В книге Ф. Боннефи (Ph. Bonnefis) «Цветы для вас: Бальзак, Баррес, Бодлер, Эйхендорф, Жионо, Жаккотте, Тэн, Золя» (2001) сделана попытка проследить диахронические тенденции в истории флорообраза во французской литературе XIX–XX вв. Монография Ч. Кроссли (С. Crossley) «Съедобные метафоры: отношение к животным и вегетарианству во Франции XIX века» («Consumable metaphors: attitudes towards animals and vegetarianism in Nineteenth-Century France», 2005) написана во многом под влиянием монографии Ф. Найта; в ней изучаются главным образом метафоры животных, но через проблему вегетарианства рассматриваются и растительные образы в творчестве Гюго, Мюссе, Мишле, Нерваля, Леконт де Лиля.

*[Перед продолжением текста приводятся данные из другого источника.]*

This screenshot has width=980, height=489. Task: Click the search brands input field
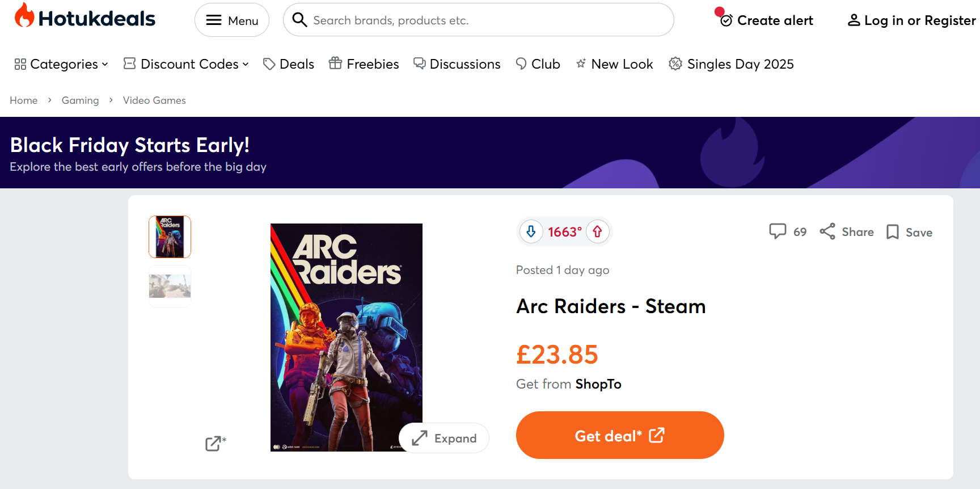pos(488,20)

Флорообраз не раз становился основной темой западных коллоквиумов, семинаров, конференций. В 2006 г. в университете г. Бордо (Франция) прошла конференция на тему «Мифология сада от античности до конца XIX века» («Les mythologies du jardin de l’Antiquité à la fin du XIXe siècle»). Доклады были посвящены образу сада в поэзии французского романтизма и декаданса, а также флорообразам и флоросимволам как элементам природы садов, парков, теплиц, оранжерей, имеющих большое значение в новой риторике литературы декаданса. В том же году был выпущен сборник материалов конференции, составленный Ж. Пей летом (G. Peylet). В Музее естественной национальной истории в Париже уже многие годы работает постоянный семинар «Культурная и естественная история животных», посвященный зоониму, но в рамках этого семинара неоднократно проводились секции и по истории фитонима, в том числе делались доклады о фитониме в аспекте истории литератур[19]. Знаменательна работа даугавпилсского семинара «Филологические чтения» при Даугавпилсском университете, где одна из секций в 2006 г. была посвящена флористическому коду в русской, латвийской, белорусской, английской и французской литературах[20]. В апреле 2013 г. в Сорбонне в рамках проекта «Пишите образно» («Ecrivez-le avec des fleurs»)[21] состоялся семинар «Женщина-цветок: больше не клише?» («Femme fleur: la fin dun cliché?»), где обсуждался флорообраз в литературе, живописи, музыке, танце в свете гендерных исследований. Кроме того, 20 мая 2014 г. здесь прошел семинар на тему «Художественная метафлора: метафора цветка в живописи и танце» («Métaflores artistiques: la métaphore florale en peinture et en danse»). В сентябре 2013 г. в Эрфурте (Германия) флорообраз в литературе, архитектуре, кино, живописи опять стал центром внимания и основной темой международной конференции на тему «Язык цветов. Средства цветочной коммуникации» («Die Sprachen der Blumen. Medien floraler Kommunikation»).